A data marca o fim do período concedido para regularização espontânea. A partir de amanhã, casos não resolvidos poderão ser alvo de fiscalização por parte do Ministério do Trabalho, com a possibilidade de abertura de processos administrativos para a cobrança dos valores devidos.
Este grupo de trabalhadores precisa regularizar o FGTS
O FGTS é um direito garantido a todos os trabalhadores com carteira assinada.
Criado para funcionar como uma espécie de poupança compulsória, ele visa dar suporte financeiro em momentos importantes da vida, como demissão sem justa causa, aquisição da casa própria, aposentadoria ou tratamento de doenças graves.
Todo mês, o empregador deve depositar o equivalente a 8% do salário bruto do empregado em uma conta vinculada, administrada pela Caixa Econômica Federal.
No caso dos trabalhadores domésticos, como babás, cuidadores, faxineiras, jardineiros e cozinheiras, essa obrigação também se aplica.
Os empregadores responsáveis por esse grupo devem verificar, até o final do dia, se há meses em que os depósitos deixaram de ser realizados ou foram feitos com valores incorretos.
A conferência pode ser feita por meio do sistema eSocial, na aba específica de consulta de guias pagas.
Já a comunicação oficial entre o Ministério do Trabalho e o empregador acontece pelo Domicílio Eletrônico Trabalhista (DET), onde são disponibilizadas notificações e informações sobre pendências.
Caso identifique que há débitos, o empregador pode gerar as guias e efetuar o pagamento direto pelo eSocial. A regularização evita complicações legais, como multas e cobranças judiciais.
O que funcionários devem fazer se não houver depósito do FGTS?
Do outro lado da relação trabalhista, o empregado doméstico também precisa ficar atento. É essencial acompanhar o extrato do FGTS pelo aplicativo oficial da Caixa para verificar se os depósitos estão em dia.

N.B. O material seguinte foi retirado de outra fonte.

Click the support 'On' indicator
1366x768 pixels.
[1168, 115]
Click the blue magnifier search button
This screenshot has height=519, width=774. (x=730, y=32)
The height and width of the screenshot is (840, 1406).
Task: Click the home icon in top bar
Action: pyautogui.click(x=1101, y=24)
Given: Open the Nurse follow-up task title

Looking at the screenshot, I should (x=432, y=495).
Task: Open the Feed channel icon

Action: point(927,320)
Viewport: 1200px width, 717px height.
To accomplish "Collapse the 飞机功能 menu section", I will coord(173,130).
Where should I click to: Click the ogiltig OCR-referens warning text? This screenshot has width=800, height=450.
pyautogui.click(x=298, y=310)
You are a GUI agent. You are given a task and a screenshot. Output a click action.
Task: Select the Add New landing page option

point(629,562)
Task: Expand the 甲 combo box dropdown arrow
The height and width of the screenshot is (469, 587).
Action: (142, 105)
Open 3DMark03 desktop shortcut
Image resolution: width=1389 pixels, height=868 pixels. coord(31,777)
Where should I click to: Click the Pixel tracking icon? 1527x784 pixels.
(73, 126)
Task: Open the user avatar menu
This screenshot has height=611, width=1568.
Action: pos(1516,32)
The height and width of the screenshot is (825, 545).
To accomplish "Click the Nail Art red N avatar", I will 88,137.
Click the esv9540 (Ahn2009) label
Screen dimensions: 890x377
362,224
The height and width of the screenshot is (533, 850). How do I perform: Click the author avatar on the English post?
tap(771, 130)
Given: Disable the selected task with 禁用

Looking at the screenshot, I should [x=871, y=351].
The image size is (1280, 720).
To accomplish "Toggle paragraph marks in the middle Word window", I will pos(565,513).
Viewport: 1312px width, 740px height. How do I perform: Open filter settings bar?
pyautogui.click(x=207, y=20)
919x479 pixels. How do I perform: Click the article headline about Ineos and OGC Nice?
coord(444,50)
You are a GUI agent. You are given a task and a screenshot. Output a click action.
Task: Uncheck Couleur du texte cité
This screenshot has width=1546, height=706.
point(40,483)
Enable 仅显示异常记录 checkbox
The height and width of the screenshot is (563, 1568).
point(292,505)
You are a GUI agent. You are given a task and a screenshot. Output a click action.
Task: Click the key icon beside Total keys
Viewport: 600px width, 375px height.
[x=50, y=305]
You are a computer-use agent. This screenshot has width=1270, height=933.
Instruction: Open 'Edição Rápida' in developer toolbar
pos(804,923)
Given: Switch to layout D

Se houver falhas ou ausência de depósitos, o ideal é procurar primeiro o empregador e pedir esclarecimentos.
Persistindo o problema, o trabalhador pode denunciar a situação ao Ministério do Trabalho. O anonimato do denunciante é preservado, e a fiscalização poderá exigir o pagamento dos valores atrasados.
O cumprimento dessa obrigação garante proteção ao trabalhador e evita prejuízos legais aos empregadores.